A GlobalData senior upstream analyst, Paul Hasselbrinck, is relatively optimistic over North Africa having a supply role to play beyond the short term too.
“Having effectively phased out Russian piped gas and considering the slower development of alternatives to gas in renewable hydrogen and energy storage systems, Europe’s energy transition finds itself at a crossroads in looking for a secure supply of energy for the continent,” Hasselbrinck told COMPRESSORtech2. “This will likely mean a sustained gas demand in the medium-term future, underscoring Algeria’s continued importance as a supplier.”
Hasselbrinck also pointed to the risk profile of competing sources of supply.

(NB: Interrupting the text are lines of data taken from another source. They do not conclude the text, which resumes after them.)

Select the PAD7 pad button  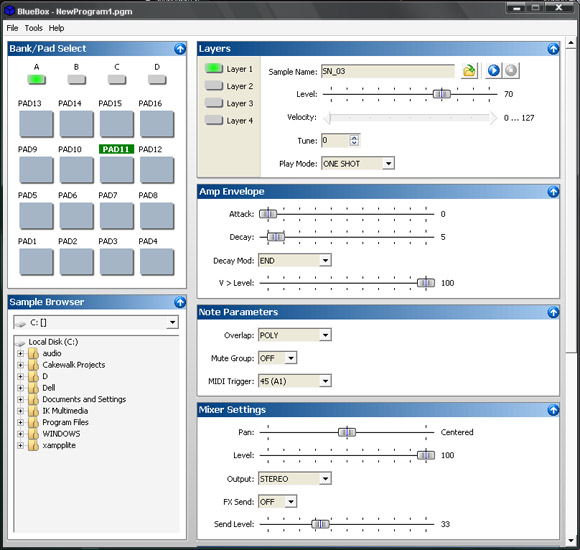tap(117, 216)
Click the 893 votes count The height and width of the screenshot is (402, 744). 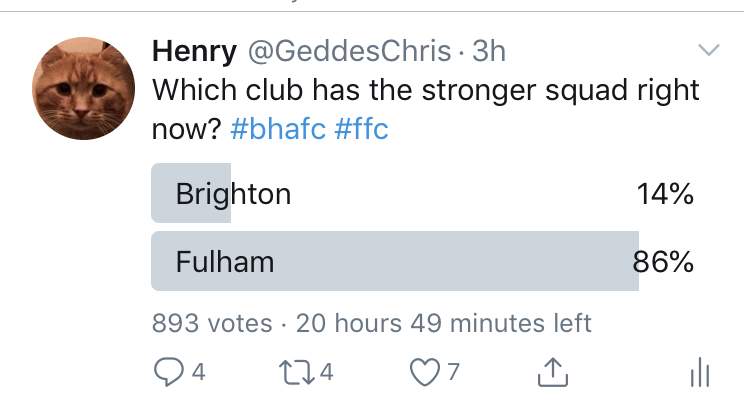[x=212, y=323]
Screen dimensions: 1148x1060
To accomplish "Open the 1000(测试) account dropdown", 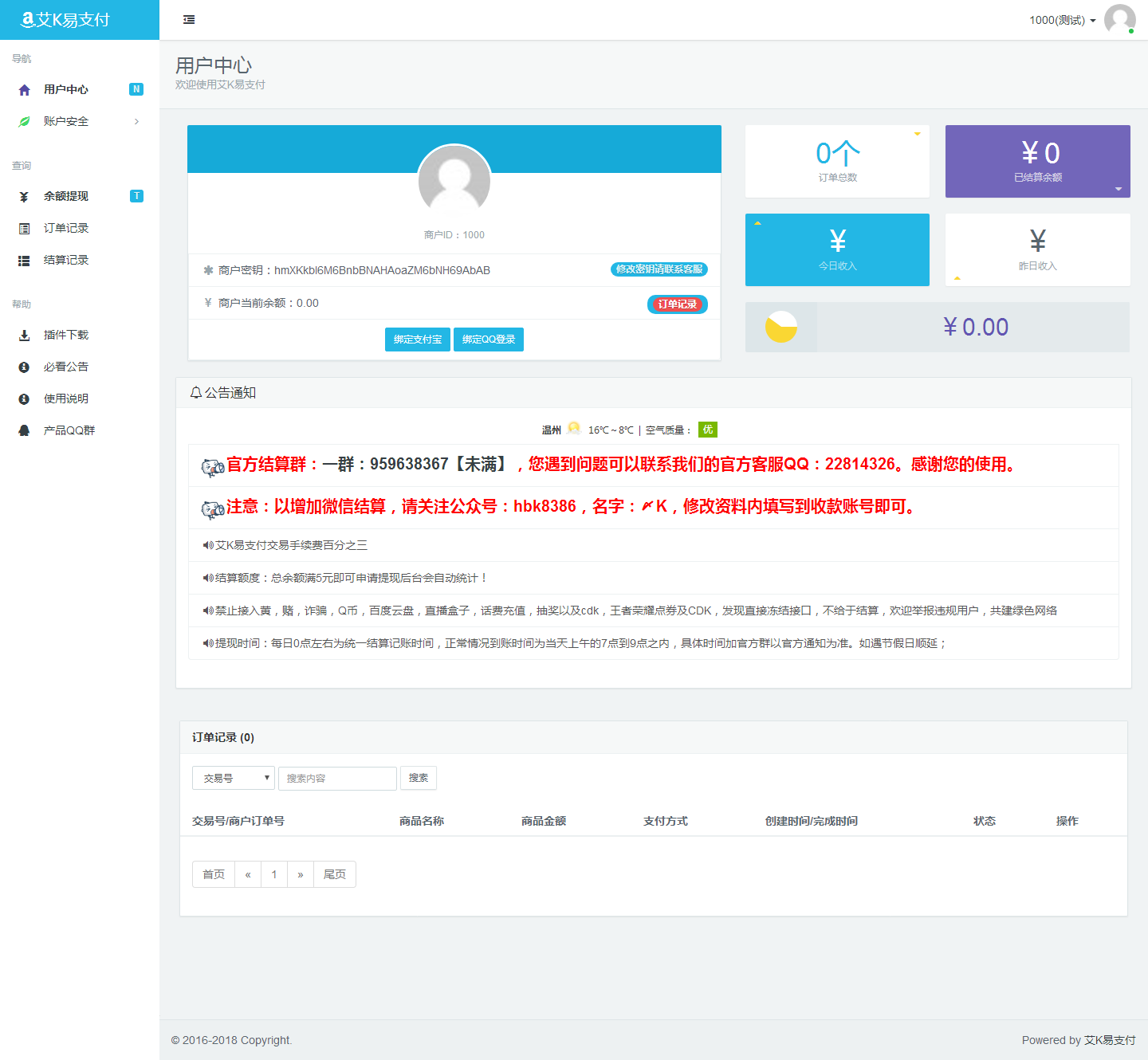I will [x=1062, y=20].
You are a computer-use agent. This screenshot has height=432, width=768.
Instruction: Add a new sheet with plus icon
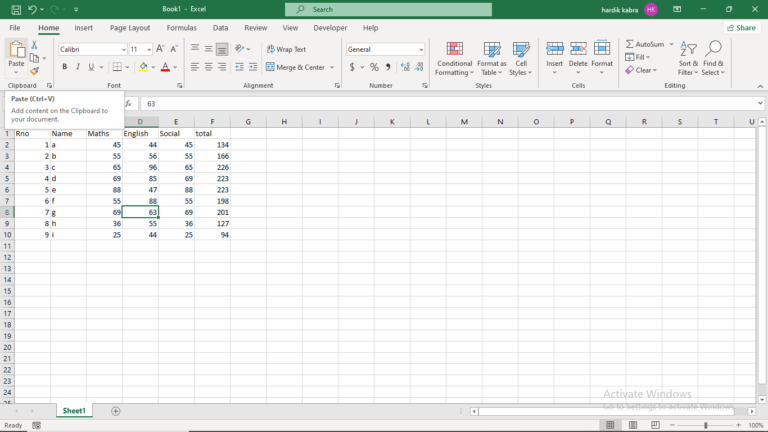click(x=116, y=411)
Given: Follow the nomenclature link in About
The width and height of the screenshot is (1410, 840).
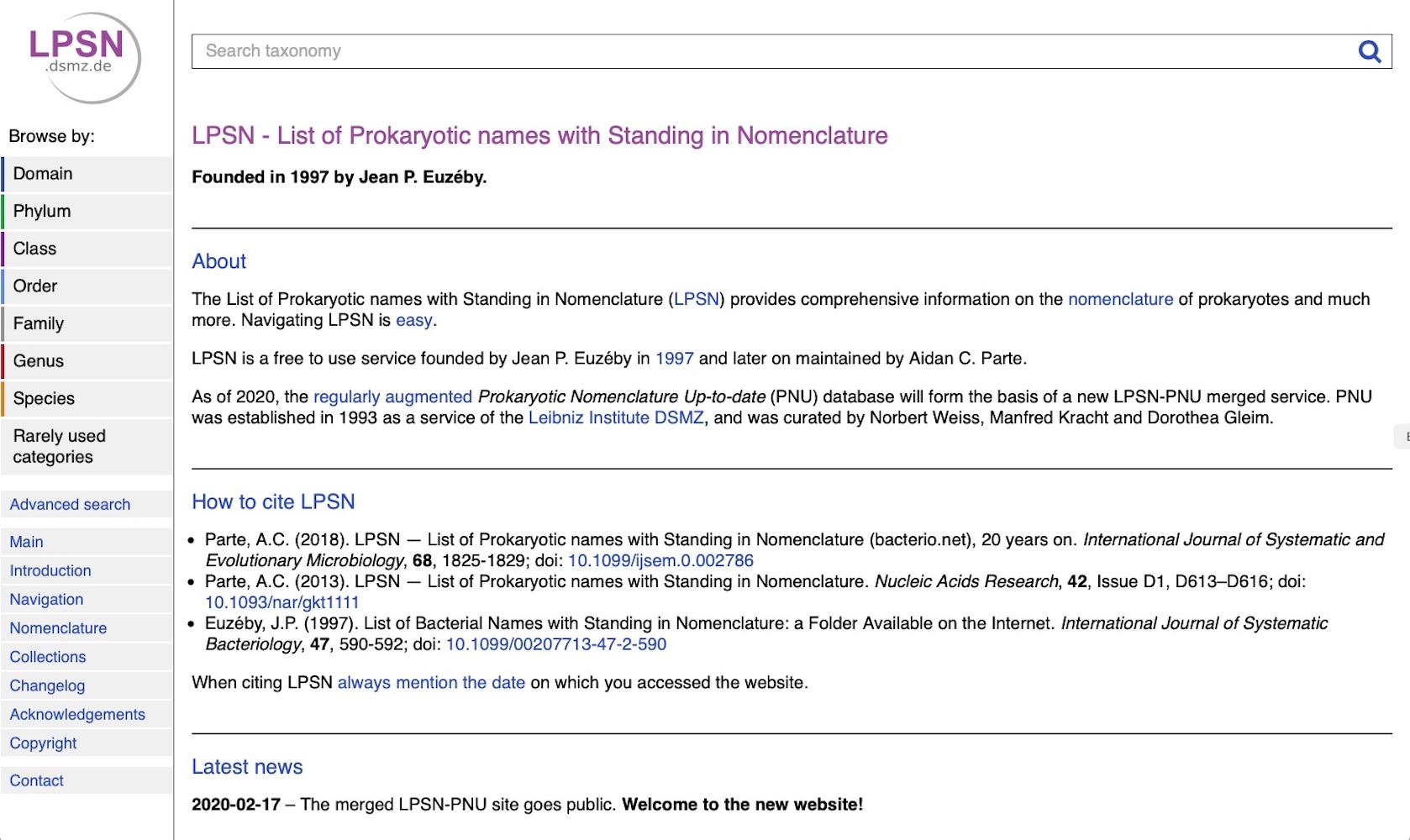Looking at the screenshot, I should (x=1120, y=300).
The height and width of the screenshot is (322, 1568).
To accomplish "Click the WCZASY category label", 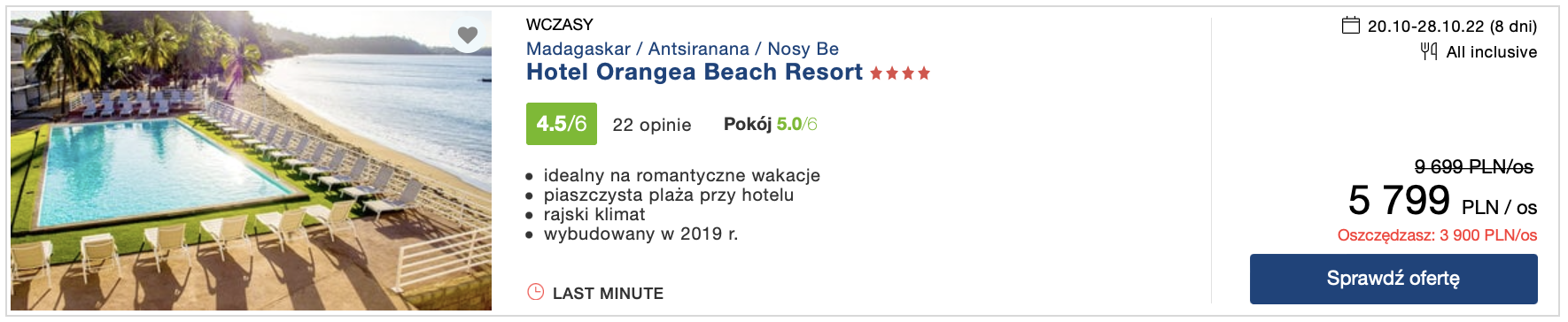I will click(x=560, y=24).
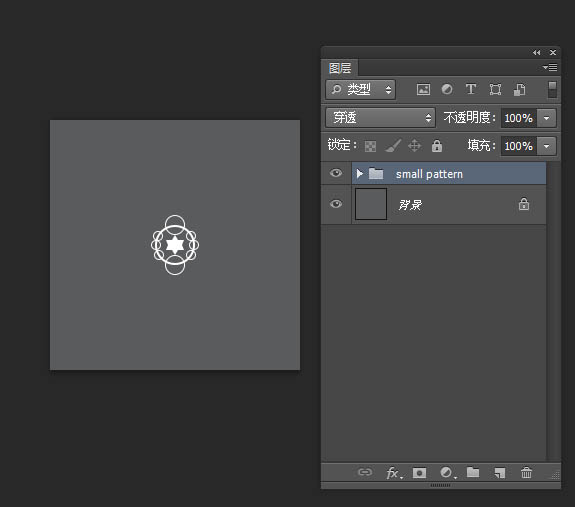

“Current turmoil with Trump’s trade war and position on the Russia-Ukraine war damages the risk profile of a significant portion of current LNG supply to Europe from the US, opening up an opportunity for North African suppliers,” he said. He added, though, that North African exporters would still have to compete with suppliers from elsewhere in the world.
“The uncertainty over North Africa’s advantage as a supplier holds back significant investments that are needed to fulfil this EU-North Africa energy partnership,” Hasselbrinck said.
On top of addressing its domestic challenges, North Africa will also have to increasingly consider the emissions profile of its gas production, according to Nakhle.
“The business-as-usual model is not sufficient anymore in a world that is more climate conscious,” Nakhle said of efforts to ramp up gas production. “North Africa is not globally competitive when it comes to carbon intensity. This is something that the industry and governments in the region should equally focus on.”
Bearing these challenges and uncertainties in mind, Munton sees demand-side management as a useful tool for North Africa’s gas producers as they consider how best to proceed.
“From a government standpoint, I think there really needs to be a look at renewables – particularly solar – and where that can help to reduce domestic natural gas demand,” Munton said. “The upstream is going to do what it’s been doing for some time, but on the demand side, I think that’s where there are more avenues by which the region could maybe look to make a difference.”